All these conversations painted a clear picture of a dysfunctional Jewish communal culture, in which we lack the ability to create spaces where strong disagreement on Israel/Palestine is welcomed. In these conversations, I heard first hand how much pain this dynamic causes and how many young Jews crave spaces that are inclusive, where they can freely figure out and develop their own points of view.
And yet, though we are all painfully aware of this problem, the Jewish community is not doing anything to ameliorate it. The opposite is happening! We keep drawing lines, and pushing people out who don’t agree with us.
This happens not only on the right but also on the left. I do not support cultural or academic boycotts of Israel for the same reason that I am opposed to these red lines: They both target free speech, artists and peace activists. But I also oppose the vilification of those supporting different forms of boycotts.
And that’s what we’re doing when we draw red lines around our conversations: We are boycotting our fellow Jews. And it’s the worst thing we could possibly be doing right now. Questioning community members’ “kosherness” on Israel will only perpetuate the growing discomfort and disengagement from Israel — and from the community altogether.

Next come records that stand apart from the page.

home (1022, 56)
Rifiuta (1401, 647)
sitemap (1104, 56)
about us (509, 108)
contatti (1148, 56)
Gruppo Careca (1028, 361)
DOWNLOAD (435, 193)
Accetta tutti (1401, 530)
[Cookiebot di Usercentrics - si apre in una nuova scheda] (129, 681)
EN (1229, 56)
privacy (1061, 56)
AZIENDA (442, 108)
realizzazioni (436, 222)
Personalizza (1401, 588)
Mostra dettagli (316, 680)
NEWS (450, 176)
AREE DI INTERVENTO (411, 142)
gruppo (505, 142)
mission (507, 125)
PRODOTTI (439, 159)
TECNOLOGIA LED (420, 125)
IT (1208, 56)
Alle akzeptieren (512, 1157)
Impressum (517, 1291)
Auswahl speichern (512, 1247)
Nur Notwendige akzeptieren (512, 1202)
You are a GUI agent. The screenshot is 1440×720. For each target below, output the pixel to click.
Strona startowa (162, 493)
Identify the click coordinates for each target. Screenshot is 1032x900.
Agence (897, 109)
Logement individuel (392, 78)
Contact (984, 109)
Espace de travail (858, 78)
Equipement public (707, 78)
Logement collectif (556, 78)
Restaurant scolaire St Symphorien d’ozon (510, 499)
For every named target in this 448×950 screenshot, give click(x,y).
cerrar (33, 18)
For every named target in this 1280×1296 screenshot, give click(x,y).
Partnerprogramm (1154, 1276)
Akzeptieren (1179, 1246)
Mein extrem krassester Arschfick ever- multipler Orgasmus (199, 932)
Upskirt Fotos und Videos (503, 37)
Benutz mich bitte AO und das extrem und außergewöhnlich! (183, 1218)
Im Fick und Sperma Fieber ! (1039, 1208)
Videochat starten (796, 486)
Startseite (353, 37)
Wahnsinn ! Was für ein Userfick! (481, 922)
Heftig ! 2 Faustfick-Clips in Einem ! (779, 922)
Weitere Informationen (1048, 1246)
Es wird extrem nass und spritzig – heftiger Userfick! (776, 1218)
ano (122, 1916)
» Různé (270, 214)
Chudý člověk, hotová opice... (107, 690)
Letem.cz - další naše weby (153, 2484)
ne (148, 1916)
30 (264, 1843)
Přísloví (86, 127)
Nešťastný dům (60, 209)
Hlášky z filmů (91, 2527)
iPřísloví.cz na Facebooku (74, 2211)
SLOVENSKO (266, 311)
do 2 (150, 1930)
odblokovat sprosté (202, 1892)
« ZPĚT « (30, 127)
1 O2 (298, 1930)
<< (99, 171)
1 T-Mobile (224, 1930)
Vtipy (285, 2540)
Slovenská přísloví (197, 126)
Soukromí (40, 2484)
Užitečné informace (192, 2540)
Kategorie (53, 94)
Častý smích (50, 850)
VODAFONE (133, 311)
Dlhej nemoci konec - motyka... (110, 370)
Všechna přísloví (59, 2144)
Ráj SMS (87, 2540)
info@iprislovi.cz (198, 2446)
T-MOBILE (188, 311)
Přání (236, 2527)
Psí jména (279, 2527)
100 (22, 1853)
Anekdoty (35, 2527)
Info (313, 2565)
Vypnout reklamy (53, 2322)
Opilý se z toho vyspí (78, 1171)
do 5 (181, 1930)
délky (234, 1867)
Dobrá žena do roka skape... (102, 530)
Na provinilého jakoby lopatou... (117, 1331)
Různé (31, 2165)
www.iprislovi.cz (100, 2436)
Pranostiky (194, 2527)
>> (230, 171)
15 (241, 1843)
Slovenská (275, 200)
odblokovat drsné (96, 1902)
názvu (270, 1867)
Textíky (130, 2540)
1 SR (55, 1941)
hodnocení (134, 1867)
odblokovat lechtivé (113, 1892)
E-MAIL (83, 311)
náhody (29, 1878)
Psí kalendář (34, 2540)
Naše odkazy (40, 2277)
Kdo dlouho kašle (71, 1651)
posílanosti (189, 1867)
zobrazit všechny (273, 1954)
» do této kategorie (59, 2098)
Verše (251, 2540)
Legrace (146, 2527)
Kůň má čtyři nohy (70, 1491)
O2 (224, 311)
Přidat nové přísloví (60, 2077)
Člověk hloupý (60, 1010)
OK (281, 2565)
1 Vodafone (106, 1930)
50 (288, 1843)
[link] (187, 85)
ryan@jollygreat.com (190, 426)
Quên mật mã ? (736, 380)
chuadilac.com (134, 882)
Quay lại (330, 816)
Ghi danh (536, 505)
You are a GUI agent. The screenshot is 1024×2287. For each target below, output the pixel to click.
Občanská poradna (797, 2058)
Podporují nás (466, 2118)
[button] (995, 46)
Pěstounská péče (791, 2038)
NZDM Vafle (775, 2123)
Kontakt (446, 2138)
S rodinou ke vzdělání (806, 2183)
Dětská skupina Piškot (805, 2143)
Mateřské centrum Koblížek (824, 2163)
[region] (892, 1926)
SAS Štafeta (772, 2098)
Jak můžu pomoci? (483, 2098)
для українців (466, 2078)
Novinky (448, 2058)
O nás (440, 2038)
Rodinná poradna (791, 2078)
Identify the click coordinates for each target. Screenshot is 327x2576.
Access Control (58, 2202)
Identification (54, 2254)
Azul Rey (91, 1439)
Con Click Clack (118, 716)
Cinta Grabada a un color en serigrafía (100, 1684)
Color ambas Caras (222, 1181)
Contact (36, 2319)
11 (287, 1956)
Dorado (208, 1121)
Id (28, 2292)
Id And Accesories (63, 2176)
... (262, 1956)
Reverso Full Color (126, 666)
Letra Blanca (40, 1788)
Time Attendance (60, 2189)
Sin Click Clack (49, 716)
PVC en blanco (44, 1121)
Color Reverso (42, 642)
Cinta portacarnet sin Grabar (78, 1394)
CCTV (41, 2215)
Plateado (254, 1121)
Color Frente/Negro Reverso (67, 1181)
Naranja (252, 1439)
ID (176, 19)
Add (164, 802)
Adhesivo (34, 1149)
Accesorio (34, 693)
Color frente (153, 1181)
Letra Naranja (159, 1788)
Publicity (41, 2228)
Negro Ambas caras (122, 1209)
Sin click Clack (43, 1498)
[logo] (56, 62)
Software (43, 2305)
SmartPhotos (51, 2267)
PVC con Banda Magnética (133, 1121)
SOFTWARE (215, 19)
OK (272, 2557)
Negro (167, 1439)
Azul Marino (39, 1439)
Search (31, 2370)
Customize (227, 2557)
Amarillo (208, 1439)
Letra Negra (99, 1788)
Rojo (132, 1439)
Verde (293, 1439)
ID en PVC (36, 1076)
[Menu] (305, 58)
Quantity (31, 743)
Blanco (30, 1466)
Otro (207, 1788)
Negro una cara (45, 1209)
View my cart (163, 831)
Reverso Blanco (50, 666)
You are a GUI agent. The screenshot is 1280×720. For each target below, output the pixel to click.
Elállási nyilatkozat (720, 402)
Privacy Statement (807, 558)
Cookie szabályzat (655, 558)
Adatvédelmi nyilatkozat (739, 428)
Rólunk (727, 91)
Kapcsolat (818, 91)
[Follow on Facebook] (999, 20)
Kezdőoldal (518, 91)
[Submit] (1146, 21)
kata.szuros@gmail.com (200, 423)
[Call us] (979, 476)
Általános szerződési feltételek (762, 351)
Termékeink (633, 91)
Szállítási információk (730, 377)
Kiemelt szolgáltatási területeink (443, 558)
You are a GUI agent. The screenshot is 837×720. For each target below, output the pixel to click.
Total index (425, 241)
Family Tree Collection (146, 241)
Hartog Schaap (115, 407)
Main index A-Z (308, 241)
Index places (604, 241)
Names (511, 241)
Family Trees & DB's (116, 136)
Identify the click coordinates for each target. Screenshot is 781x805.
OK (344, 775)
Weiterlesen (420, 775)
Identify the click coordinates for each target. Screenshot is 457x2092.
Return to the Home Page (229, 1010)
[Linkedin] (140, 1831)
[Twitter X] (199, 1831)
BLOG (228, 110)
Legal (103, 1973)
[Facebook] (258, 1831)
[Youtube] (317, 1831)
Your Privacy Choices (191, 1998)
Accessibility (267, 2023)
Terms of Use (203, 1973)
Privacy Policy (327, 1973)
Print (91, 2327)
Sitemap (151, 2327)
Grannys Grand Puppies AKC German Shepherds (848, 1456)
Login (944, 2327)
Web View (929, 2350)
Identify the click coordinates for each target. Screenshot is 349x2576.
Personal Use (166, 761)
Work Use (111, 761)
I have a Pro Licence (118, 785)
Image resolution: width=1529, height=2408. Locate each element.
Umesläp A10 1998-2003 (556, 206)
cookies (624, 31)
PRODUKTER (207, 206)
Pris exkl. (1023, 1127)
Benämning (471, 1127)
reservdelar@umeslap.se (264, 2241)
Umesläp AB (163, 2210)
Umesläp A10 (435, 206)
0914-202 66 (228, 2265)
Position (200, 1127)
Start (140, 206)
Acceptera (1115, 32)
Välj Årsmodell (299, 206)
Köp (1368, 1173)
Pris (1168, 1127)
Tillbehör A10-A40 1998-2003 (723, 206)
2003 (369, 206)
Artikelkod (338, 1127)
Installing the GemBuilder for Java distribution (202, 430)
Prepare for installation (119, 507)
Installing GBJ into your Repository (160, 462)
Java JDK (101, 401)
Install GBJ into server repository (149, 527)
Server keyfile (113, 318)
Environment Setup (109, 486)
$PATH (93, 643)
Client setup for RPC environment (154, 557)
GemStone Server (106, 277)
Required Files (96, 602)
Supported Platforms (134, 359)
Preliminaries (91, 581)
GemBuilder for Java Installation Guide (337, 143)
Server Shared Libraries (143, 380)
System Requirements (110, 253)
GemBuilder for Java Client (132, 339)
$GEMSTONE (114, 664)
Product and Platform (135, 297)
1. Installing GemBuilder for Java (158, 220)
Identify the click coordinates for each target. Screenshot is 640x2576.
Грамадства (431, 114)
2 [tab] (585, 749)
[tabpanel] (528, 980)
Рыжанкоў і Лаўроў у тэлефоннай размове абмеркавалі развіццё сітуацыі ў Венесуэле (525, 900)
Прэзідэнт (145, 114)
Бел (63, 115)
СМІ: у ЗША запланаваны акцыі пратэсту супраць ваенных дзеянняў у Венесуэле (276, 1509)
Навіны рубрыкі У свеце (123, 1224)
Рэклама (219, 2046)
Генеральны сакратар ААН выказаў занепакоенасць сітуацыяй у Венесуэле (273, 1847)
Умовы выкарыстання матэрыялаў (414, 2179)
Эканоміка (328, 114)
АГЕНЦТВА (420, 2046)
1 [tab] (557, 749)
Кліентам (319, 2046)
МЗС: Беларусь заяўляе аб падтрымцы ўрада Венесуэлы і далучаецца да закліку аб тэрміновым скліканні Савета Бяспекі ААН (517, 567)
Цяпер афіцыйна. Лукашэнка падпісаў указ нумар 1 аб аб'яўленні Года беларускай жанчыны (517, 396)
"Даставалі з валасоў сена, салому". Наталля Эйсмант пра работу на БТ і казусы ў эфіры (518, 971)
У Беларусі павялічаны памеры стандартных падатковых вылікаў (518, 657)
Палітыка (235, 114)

Indeed, this is the open secret about the new Israel litmus tests. The censorship of voices critical of the Israeli government, the Occupation or Zionism do not have a political benefit to those advocating for their enforcement. They do not weaken the Jewish political left — the opposite is true. Forcing organizations like Breira and the New Jewish Agenda to shut down did not stop the rise of J Street, of which I am a proud member and which has fundamentally changed the conversation in Washington; nor did it stop the growth of Jewish Voice for Peace in both influence and size on college campuses, or their growing influence in the social and racial justice movements. These red lines can’t even really prevent cultural events; they rather force them outside Jewish spaces, where they get more publicity in the process.
Rather than having a positive effect, what these efforts of silencing do is contribute to the toxic environment that compromises some of the things our community and its leadership value most. It creates an environment that alienates young Jews who are disaffected with the rampant intolerance to different points of view on this key issue. It promotes a culture that signals that those who hold different views on Israel are not part of the Jewish family and their Jewish experience is not valid.
We must cultivate spaces grounded in commitment to Jewish identity and loyalty to Jewish life, where we can all better understand and explore our own perspective and where the other side comes from. We must create spaces where we don’t question each other’s Jewishness, no matter where we stand on Israel; a place that transcends polemic attacks and name calling; a place that values strong disagreements and connection to Israel-Palestine in all forms; a place welcoming to those who are confused and those with strong opinions; a place that recognizes that there is more than one way to love Israel, that there is more than one way to oppose the Occupation, and that there are many ways to be Jewish.
It is imperative that we have both communal and political spaces where we can see each other, talk to each other and work together despite our deep differences.
We must do better.
Gili Getz is an Israeli-American artist, actor and photojournalist based in New York. He served as a photographer for the IDF and as a news editor for Ynet.